Assignment:
Taking the line with "Where should I click to: Select the" as the first and the line with "Task: Click the Единый" as the last, set down exactly every line in that range from the entries below, and no more.

Supplied information:
Start of Block

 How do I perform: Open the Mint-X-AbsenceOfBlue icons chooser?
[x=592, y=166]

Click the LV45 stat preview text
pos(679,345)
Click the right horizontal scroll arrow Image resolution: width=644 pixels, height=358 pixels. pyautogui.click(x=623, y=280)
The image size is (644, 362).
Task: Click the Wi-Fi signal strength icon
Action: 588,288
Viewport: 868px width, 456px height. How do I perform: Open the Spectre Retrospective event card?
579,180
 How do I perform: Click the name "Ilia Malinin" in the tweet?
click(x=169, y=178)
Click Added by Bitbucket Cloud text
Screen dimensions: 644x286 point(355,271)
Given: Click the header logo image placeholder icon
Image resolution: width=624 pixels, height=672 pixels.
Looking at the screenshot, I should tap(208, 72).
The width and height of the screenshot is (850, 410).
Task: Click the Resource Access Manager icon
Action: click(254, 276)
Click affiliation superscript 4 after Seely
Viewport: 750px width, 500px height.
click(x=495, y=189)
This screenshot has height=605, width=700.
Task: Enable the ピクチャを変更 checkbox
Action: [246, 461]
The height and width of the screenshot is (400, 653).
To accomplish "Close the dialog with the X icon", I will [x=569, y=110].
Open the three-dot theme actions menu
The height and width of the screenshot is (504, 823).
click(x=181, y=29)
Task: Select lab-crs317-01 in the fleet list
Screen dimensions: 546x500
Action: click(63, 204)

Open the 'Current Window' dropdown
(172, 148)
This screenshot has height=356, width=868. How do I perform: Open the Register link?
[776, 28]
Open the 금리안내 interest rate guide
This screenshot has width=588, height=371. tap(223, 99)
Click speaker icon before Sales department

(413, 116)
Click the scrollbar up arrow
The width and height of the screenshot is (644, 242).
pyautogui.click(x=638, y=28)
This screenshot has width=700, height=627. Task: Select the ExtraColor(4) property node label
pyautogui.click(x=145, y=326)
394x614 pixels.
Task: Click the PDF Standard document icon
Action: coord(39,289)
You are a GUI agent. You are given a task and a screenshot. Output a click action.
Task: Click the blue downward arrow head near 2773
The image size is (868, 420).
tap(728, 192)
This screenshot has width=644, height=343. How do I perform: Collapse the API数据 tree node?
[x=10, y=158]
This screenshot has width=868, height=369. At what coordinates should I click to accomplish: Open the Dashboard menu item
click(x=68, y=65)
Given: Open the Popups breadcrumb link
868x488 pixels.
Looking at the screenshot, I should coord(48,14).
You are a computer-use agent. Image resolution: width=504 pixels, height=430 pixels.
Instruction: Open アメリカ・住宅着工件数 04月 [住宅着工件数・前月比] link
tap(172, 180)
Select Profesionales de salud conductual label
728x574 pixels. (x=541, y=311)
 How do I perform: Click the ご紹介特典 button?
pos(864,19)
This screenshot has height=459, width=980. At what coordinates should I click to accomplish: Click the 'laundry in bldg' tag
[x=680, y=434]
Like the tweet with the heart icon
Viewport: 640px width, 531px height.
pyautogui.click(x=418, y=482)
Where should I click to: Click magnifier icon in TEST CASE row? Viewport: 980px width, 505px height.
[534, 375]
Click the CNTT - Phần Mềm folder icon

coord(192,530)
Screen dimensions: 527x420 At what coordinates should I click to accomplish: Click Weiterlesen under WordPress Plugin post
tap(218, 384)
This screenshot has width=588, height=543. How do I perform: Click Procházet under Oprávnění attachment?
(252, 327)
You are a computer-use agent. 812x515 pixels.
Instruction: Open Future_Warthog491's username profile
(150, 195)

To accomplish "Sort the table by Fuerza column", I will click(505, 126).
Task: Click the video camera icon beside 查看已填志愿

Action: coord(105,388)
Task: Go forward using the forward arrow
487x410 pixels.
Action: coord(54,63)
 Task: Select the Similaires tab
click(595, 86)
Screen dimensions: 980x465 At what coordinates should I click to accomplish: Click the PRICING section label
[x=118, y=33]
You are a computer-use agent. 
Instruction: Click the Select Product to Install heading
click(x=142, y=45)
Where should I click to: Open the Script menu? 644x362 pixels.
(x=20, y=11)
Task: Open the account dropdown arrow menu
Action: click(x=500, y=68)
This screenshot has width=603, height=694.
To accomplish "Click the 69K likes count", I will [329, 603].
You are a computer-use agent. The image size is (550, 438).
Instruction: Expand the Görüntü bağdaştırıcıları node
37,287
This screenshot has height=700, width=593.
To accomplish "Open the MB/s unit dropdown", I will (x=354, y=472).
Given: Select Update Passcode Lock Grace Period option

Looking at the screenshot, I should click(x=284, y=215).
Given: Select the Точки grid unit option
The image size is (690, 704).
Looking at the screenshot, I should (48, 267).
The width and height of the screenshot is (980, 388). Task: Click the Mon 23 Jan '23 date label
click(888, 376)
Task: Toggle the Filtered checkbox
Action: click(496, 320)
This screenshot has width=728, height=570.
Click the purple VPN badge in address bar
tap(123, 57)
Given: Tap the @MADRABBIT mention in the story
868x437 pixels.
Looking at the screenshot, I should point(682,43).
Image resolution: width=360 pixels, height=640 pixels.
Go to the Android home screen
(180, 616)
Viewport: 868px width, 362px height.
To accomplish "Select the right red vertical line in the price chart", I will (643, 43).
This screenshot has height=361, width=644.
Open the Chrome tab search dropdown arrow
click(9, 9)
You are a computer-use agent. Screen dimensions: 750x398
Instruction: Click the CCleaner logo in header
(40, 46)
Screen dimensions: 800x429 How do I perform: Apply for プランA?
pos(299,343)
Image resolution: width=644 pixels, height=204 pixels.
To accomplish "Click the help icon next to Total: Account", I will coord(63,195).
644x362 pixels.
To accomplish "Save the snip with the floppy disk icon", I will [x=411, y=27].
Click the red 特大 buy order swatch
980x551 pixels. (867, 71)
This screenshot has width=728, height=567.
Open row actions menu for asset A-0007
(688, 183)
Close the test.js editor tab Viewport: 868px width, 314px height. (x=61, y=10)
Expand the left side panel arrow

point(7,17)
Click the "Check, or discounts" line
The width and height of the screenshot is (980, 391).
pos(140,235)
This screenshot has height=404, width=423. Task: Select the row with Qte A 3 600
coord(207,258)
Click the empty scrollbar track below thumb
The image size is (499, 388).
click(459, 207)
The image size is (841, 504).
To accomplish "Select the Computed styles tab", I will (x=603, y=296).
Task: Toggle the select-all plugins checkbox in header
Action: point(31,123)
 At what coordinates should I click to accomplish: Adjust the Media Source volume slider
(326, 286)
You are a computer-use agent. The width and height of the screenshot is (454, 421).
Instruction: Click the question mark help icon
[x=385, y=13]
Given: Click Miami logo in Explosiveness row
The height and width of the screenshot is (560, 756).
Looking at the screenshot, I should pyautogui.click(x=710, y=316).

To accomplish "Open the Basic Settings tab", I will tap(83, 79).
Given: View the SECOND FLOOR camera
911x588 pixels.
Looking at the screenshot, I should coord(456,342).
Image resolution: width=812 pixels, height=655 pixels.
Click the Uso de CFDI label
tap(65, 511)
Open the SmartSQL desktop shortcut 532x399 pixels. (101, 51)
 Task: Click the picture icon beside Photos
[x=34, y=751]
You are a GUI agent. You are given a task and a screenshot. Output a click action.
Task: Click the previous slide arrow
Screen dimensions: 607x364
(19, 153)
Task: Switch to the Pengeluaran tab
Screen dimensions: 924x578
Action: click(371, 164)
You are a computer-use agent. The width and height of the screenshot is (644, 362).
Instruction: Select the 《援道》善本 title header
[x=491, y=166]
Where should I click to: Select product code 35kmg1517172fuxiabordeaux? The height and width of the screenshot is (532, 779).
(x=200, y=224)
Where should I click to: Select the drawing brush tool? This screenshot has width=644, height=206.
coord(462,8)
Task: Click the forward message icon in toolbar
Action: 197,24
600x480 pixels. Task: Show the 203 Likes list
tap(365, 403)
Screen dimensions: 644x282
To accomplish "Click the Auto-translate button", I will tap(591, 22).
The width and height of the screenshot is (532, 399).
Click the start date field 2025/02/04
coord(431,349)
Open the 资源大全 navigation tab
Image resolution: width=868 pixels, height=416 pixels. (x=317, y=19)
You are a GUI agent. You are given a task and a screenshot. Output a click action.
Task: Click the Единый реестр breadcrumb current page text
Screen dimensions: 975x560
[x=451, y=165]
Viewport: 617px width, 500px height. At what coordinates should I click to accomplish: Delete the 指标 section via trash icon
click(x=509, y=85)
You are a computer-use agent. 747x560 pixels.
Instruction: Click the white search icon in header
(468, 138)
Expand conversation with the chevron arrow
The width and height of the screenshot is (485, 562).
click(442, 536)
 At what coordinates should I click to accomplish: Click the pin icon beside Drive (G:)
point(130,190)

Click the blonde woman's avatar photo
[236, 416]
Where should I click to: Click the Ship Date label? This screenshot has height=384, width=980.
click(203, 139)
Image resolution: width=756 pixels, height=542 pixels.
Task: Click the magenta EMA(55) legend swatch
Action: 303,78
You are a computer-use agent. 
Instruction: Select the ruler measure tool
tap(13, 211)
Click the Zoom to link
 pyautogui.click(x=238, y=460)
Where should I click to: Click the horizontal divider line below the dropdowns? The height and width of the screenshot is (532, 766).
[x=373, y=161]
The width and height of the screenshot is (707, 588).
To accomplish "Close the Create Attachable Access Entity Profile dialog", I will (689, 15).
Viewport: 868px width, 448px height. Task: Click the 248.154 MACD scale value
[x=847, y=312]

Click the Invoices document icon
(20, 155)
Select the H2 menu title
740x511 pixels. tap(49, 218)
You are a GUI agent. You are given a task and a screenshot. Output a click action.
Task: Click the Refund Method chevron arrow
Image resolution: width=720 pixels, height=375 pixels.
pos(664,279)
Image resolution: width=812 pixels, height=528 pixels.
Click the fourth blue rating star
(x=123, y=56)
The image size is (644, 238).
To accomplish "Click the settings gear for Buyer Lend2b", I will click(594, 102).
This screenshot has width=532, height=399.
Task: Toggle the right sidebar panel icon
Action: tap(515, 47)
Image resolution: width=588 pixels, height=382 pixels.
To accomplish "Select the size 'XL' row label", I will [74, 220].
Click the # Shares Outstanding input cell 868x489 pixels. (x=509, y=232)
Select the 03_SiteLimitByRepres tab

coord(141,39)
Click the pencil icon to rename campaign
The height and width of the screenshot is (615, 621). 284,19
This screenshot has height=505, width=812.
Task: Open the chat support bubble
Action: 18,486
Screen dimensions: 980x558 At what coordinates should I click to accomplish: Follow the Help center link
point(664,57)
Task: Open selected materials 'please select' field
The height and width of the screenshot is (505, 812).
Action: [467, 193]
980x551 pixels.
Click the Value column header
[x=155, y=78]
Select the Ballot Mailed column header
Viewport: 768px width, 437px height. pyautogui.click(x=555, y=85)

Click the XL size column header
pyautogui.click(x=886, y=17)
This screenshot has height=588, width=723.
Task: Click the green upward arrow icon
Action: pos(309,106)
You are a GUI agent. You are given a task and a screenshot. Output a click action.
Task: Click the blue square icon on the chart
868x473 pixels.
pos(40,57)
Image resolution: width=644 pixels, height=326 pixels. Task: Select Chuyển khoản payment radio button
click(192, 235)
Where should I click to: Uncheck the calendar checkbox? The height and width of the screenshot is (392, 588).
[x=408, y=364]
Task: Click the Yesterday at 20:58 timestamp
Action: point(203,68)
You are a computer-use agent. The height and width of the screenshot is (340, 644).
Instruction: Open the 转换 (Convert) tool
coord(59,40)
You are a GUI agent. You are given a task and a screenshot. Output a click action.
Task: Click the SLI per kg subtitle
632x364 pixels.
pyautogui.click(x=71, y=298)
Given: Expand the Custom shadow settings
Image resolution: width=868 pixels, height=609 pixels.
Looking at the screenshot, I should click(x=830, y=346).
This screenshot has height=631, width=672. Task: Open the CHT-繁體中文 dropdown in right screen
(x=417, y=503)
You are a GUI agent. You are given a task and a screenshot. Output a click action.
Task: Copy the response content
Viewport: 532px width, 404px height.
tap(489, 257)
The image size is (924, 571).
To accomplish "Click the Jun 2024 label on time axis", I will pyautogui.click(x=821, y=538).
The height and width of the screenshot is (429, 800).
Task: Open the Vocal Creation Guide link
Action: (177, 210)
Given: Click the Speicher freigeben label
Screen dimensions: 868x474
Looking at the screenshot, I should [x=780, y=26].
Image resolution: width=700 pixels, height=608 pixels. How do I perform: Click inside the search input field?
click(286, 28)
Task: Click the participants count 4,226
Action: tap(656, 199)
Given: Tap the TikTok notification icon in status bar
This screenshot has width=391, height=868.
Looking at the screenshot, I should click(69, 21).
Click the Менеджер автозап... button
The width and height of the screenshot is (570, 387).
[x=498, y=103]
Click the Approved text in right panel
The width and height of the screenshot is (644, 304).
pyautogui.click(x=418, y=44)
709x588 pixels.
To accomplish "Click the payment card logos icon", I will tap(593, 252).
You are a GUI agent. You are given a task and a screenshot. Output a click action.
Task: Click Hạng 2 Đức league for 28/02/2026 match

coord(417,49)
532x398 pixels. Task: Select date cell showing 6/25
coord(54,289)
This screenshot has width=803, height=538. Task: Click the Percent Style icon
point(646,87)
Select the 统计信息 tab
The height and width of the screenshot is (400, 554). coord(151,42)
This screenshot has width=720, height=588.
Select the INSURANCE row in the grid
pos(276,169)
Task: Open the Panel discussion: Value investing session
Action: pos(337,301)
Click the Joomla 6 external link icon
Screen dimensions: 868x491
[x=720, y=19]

End of Block

Solution:
Where should I click to: Select the drawing brush tool? This screenshot has width=644, height=206.
coord(462,8)
Task: Click the forward message icon in toolbar
Action: 197,24
600x480 pixels. Task: Show the 203 Likes list
tap(365, 403)
Screen dimensions: 644x282
To accomplish "Click the Auto-translate button", I will tap(591, 22).
The width and height of the screenshot is (532, 399).
Click the start date field 2025/02/04
coord(431,349)
Open the 资源大全 navigation tab
Image resolution: width=868 pixels, height=416 pixels. (x=317, y=19)
You are a GUI agent. You are given a task and a screenshot. Output a click action.
Task: Click the Единый реестр breadcrumb current page text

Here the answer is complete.